Great! (The asterisk is telling us that we still have a breakpoint set there.)

So if you remember our original program, we just ran the line def nemesis:

(defn enemy-of-enemy [name people]
  (debug)
  (def subject (people name))
  (def nemesis (people (subject :nemesis)))
  # we are here
  (people (nemesis :nemesis)))

And now we’re going to do one more lookup in the people struct and return the result. At this point we have all the information we need to figure out why this doesn’t work:

debug[1]:13:> (def nemesis ((.locals) 'nemesis))
{:age 7.5 :nemesis "sarah"}
debug[1]:14:> (def people ((.locals) 'people))
{"ian" {:age "young at heart" :nemesis "jeffrey"} "jeffrey" {:age 7.5 :nemesis "sarah"}}
debug[1]:15:> (nemesis :nemesis)
"sarah"
debug[1]:16:> (people "sarah")
nil

Aha. That would do it, wouldn’t it?

Now, deciphering Janet bytecode was, umm, clearly overkill for such a trivial bug. But this runtime step-through debugging can be quite useful in hairier situations. It’s not the most ergonomic experience, though, so it’s probably not something that you should reach for unless you’re pretty well stumped already.

I don’t use the debugger much, personally. Janet’s interactive debugger is mostly useful for deep bugs — bugs that are hard to reproduce in test cases, that only show up after accumulating a bit of runtime state, or that only arise non-deterministically. Deep bugs are unavoidable, but I like to structure my programs to be as shallow as possible, so that I can shake out as many bugs as I can with automated tests.
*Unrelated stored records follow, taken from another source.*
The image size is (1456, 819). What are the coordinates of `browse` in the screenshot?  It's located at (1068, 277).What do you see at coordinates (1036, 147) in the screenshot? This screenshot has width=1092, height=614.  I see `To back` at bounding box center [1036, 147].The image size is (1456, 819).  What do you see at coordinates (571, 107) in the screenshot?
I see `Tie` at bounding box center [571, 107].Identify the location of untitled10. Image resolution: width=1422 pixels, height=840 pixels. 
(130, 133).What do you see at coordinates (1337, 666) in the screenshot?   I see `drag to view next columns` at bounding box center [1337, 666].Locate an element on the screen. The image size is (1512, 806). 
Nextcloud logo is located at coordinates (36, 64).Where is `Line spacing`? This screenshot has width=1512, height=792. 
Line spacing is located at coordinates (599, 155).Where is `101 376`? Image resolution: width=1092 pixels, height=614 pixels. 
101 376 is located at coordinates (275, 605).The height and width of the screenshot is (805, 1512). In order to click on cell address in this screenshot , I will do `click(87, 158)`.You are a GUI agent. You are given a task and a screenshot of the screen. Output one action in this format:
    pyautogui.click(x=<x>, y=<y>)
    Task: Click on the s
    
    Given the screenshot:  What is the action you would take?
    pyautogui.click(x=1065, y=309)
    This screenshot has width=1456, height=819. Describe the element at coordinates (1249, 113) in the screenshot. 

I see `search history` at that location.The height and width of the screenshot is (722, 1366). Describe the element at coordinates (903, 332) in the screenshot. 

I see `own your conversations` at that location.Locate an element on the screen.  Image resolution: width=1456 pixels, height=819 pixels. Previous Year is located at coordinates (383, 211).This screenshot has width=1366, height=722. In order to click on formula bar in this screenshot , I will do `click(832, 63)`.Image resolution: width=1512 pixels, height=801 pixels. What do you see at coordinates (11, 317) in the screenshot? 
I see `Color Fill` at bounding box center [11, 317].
There are some more commands available in the debugger that we haven’t talked about. You can see them all with autocomplete:

debug[1]:1:> .<TAB>
.break
.breakall
.bytecode
.clear
.clearall
.disasm
.fiber
.fn
.frame
.locals
.next
.nextc
.ppasm
.signal
.slot
.slots
.source
.stack
.step

And you can read about them with doc:

debug[1]:2:> (doc .bytecode)


    function
    boot.janet on line 3411, column 3

    (.bytecode &opt n)

    Get the bytecode for the current function.


nil

But I think that .locals, .ppasm, and debug/break are the most useful ones to know about.

There’s one more thing I’ll mention before we leave here.

By default, you can’t use janet -d to break on top-level errors. This means that you can’t use the interactive debugger for errors that you encounter during the compilation phase — including errors inside macro definitions.

(error "oh no")

janet -d raise.janet
error: oh no
  in _thunk [raise.janet] (tailcall) on line 1, column 1

To catch top-level errors like this, you also have to pass -p:

janet -p -d raise.janet
error: oh no
  in _thunk [raise.janet] (tailcall) on line 1, column 1
entering debug[1] - (quit) to exit
debug[1]:1:>

This can be pretty helpful when you’re debugging macros so tricky that your tests don’t even compile.